The Generic Genome Browser: A Hands on Workshop for
Installing, Configuring and Using Your Own GBrowse January 11, 2009 Plant and Animal Genome Conference San Diego, California, USA |
This page provides additional information about the GBrowse workshop at the Plant and Animal Genome XVII Conference (PAG 2009) held in San Diego on January 10-14, 2009. This workshop was attended by over 60 people.
An installer package for Microsoft Windows can be downloaded here.
Also, see the Windows installation guide and guides for other operating systems.
This was be a hands-on tutorial on how to install and use the GBrowse genome browser.
Beginner to Intermediate. Students should be comfortable performing simple system administration tasks like stopping and starting services.

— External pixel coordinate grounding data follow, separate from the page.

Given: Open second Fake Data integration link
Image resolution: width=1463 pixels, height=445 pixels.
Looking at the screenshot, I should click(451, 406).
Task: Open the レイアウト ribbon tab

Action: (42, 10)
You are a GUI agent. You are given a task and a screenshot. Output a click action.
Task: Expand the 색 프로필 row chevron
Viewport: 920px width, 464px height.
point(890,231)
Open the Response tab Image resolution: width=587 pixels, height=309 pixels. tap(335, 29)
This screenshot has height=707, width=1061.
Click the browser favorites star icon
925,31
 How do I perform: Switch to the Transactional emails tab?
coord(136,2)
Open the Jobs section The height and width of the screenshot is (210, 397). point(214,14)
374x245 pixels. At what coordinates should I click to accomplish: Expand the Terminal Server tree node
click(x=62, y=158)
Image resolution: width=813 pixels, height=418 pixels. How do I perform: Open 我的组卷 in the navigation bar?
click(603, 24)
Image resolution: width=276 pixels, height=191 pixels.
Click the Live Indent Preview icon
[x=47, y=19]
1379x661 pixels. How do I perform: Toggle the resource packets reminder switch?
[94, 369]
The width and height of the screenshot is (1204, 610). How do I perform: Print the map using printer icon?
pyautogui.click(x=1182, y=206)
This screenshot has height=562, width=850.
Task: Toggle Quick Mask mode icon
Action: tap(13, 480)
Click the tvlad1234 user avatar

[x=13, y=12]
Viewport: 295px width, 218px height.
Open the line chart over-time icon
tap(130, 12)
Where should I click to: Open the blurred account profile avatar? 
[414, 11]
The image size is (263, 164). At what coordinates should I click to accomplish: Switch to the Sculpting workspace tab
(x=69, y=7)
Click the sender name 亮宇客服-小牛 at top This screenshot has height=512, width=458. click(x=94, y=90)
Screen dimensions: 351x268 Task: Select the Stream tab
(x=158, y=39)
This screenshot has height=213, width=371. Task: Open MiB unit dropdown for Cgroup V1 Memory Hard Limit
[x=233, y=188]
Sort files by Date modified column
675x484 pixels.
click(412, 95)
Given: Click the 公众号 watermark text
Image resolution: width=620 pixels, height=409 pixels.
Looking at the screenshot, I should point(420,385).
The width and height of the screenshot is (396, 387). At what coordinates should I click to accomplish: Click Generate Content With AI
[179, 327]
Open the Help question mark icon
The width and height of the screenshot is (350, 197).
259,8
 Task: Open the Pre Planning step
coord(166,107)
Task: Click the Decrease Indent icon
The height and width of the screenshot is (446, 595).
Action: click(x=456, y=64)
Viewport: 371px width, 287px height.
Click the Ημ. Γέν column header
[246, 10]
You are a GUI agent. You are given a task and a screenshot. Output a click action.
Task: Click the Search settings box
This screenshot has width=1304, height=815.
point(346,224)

Students who wish to use their own computer should preinstall the prerequisites described in the GBrowse installation notes, including Perl, Apache, MySQL and (for Unix) BioPerl.
GBrowse is sufficiently easy to install that a biologist can easily set up and configure a GBrowse server after the initial hurdles of learning about configuration options and file formats are overcome. This class is intended to help them over those hurdles.
Example datasets will be posted prior to the conference.
GMOD will have a strong presence at PAG 2009, including a workshop on GBrowse_syn, a synteny viewer built on GBrowse. See the list of GMOD related PAG 2009 presentations for more. The January 2009 GMOD Meeting was held in San Diego, immediately after PAG 2009.